▶ _Description of the task_:
Your answer must be the lines from the one containing "Given: Close the pinned message banner" through the last line of the records below, copied exactly, with the pictures left out.

▶ _Records for the task_:
—————
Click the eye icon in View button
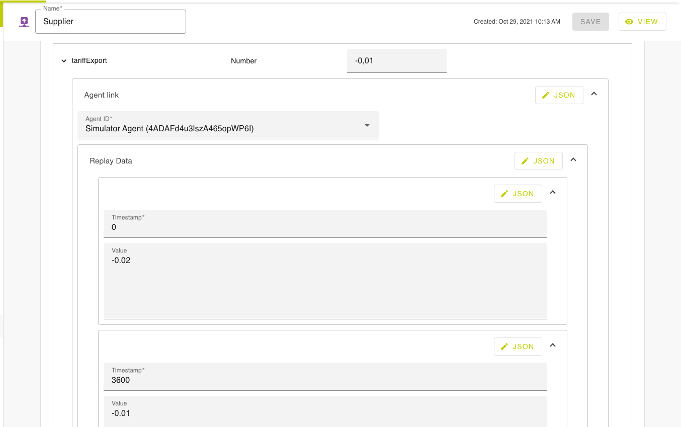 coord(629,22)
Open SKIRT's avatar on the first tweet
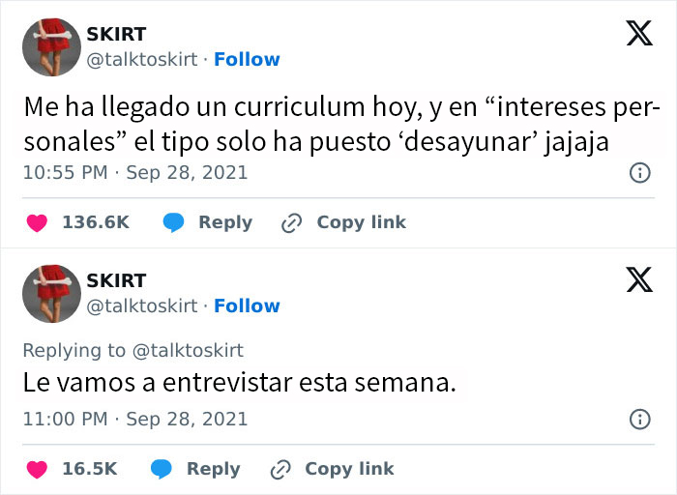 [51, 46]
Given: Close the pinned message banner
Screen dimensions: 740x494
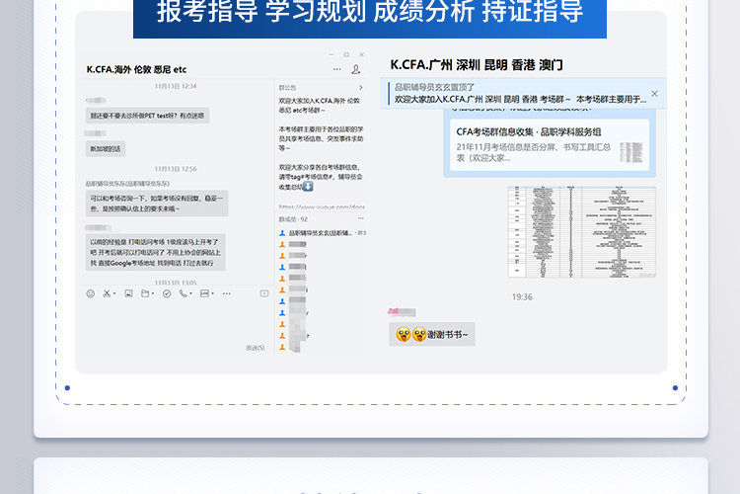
—————
▶ _Exercise output_:
Given: Close the pinned message banner
Screen dimensions: 740x494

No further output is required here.